伊達さんはまた、大坂の全豪での勝ち上がり方や試合内容に目を見張る。
「2週間(という大会期間)を見据えながら、終盤にかけてピーキングすることを踏まえ大会に入れている。序盤こそ腰を気にする仕草がありましたけど、どうやって勝ち抜いていくかという準備もされてきている。プレーも安定していて、我慢するところと攻撃のメリハリもよくなっているんじゃないかと思いますね」
さらに、大坂の練習に帯同することもある日本テニス協会ナショナルコーチの吉川真司氏は、昨年の冬に取り組んだことが成果となって表れていると指摘する。
「(大坂が)フィジカルも技術も、気持ちの部分もすべて進化しようとしてやってきたことが、全豪での結果につながっています。彼女は本当の実力を手にしてきて、ここで勝つべくして勝っていると思います」
オフシーズンでのトレーニングの成果は、昨年よりさらにスマートになった大坂の姿からも察することができる。

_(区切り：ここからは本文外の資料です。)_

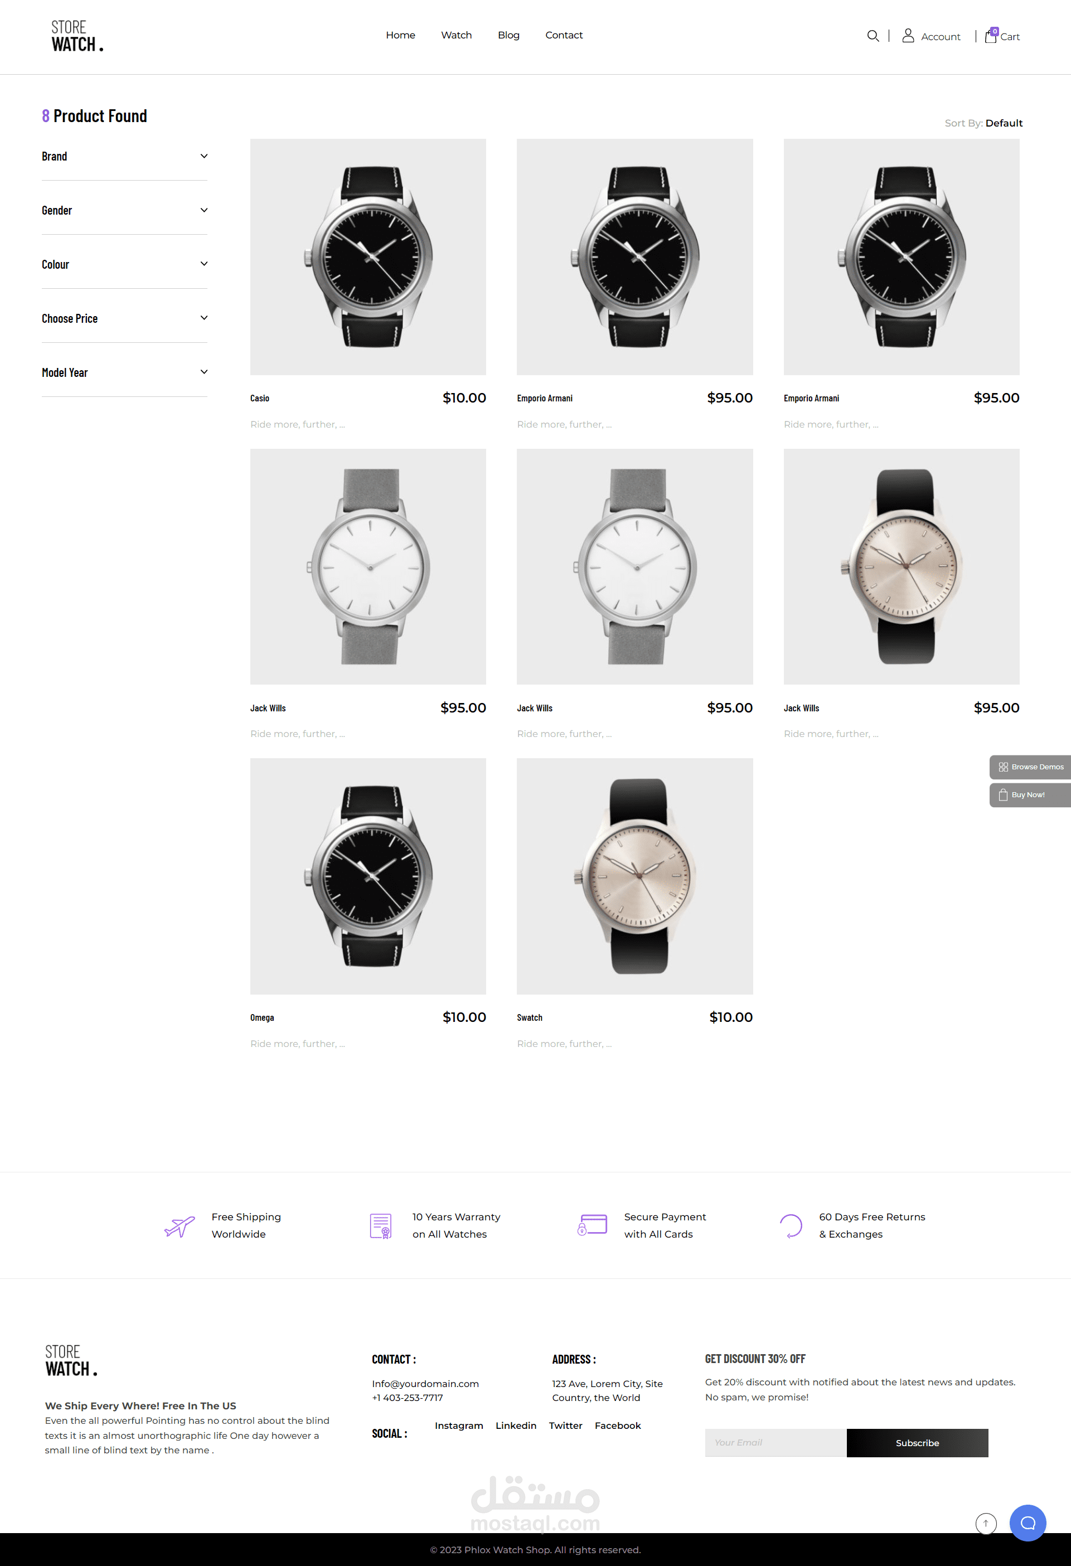Click the warranty certificate icon
Screen dimensions: 1071x1566
(381, 1226)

「見た目でフィットしていることがわかるし、コート上で動ける量が増えています。動けるスピードも上がっているので、いいポジションに入って打てる。さらに、より動けるので、自分のいいボールを打てる回数も増えるのです。もともとあれだけのパワーとスピードを持つ選手で、その回数が増えれば、当然有利に立てます」
吉川コーチは、大坂の大きな武器であるショットの進化も挙げる。
「技術でいえば、フォアハンドが向上して、前よりもコートを広く使えるようになりました。狙った所へのスウィングの仕方が、彼女のイメージと一致してきている。フォアハンドが進化して、相手にはプレッシャーになっています。そして、安定しているバックハンド、攻撃力の高いフォアハンド、このバランスがよくなりました」
さらに、大坂の代名詞ともいえるビッグサーブの進化も指摘する。
「もともと彼女はすばらしいサーブを持っていますが、より大事な場面で、正確なトスが上がり、正確なファーストサーブが打てるようになりました。コースも厳しく狙いますし、それに伴うスピードも、サーブ自体の精度が上がっています。キープ力も上がっているし、大事なところで信じられるものがあるのかな」
大坂自身が目標としている”成熟度”に関しても、吉川コーチは今回の全豪での戦いで向上してきているという。
「(逆転勝ちした)3回戦や4回戦で示しています。目の前の1ポイントがどうとか、1ゲームがどうとかではなくて、試合をとおして相手から勝つ方法を探せるようになっている。そこに彼女の成熟、成長が見られます」
準決勝で大坂は、同じく初めて全豪ベスト4に進出してきた第7シードのカロリナ・プリスコバ(8位、チェコ)と対戦する。対戦成績は大坂の1勝2敗だが、直近の対戦では、昨年9月にWTA東京大会(パンパシフィックオープン)の決勝で対戦し敗れている。
「彼女(プリスコバ)のサーブを読めるのは稀なことで、自分にとってはとても難しい。(プリスコバが)ミスをたくさんすることはないですね」(大坂)
「(大坂の)フォアハンドは私にとって大きなプレッシャー。彼女はフォアサイドからゲームを展開してくるでしょう。1球でも多く返してできることを何でもしたいし、攻撃的にいきたい」(プリスコバ)
これまでのグランドスラムで大坂は、ハードコートのUSオープンでマッチ11勝2敗、最多勝利数を挙げていたが、全豪でも準決勝進出時点でマッチ11勝3敗となり、最多勝利数で並んだ。ハードコートでの戦いでは、たとえ対戦相手がトッププレーヤーであっても、自分のコンディションがよければ負けないという自信をより深めている。
「もちろんハードコートは、一番心地よくプレーできるコートです。皆さんがご存知のとおりです。ハードコートで誰と対戦するにしても、ある程度の自信があるのは確かです。」
(大坂)
また、大坂は、全豪準決勝進出時点でポイントが5810点になり、自己最高のWTAランキング3位以上になることが確定した。これまでの日本女子最高の伊達さんの4位を抜くことになる。さらに、日本男子最高の錦織圭の4位も抜くことになり、全豪直後の1月28づけの世界ランキングで日本史上最高位の選手となる。
「すばらしい結果だと受け止めています。本人がもっと上を狙っているのを知っていますから、満足することなく少しでも次のステージで、いいプレーできるような考えをもってやってほしいですね」
こう吉川コーチは期待をかけるが、大坂自身もまだまだ満足していないのが実に頼もしい。準決勝でのビッグサーバー同士の対決を大坂が制し、全豪初の決勝進出なるか、21歳の快進撃はまだまだ止まりそうにない。